The task:
Copy out the records, requests included, starting at the line that contains "Task: Click the underscore" and continuing through the end of the records, and add 95 to every coordinate in the answers. Omit the pictures from your answer.

═════ Records for this task

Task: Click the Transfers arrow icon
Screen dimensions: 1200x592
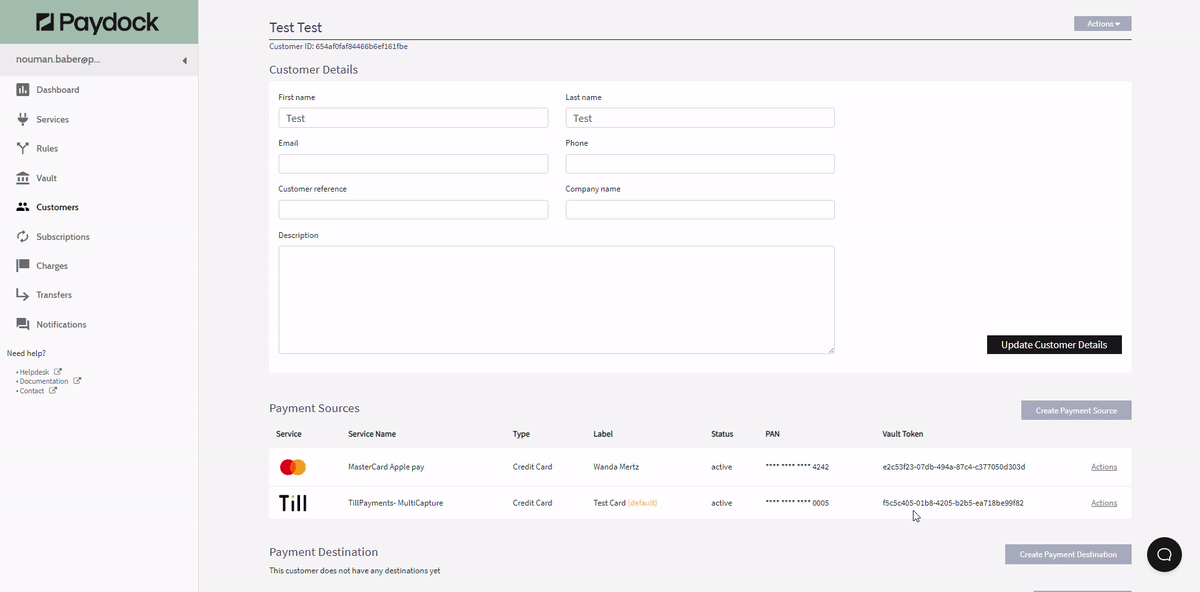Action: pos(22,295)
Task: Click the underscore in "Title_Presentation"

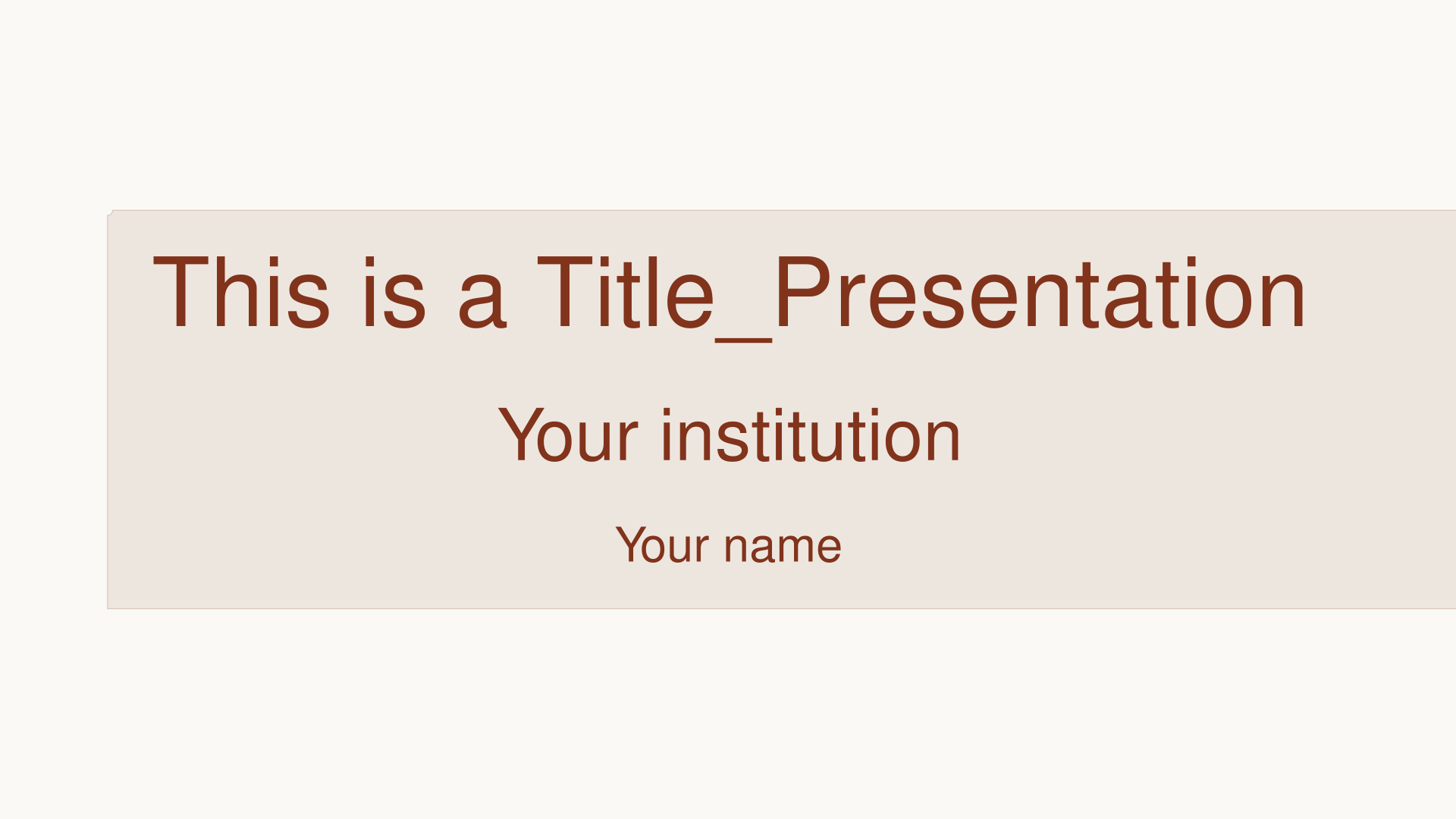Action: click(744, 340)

══════════

Full output:
Task: Click the underscore in "Title_Presentation"

Action: click(839, 435)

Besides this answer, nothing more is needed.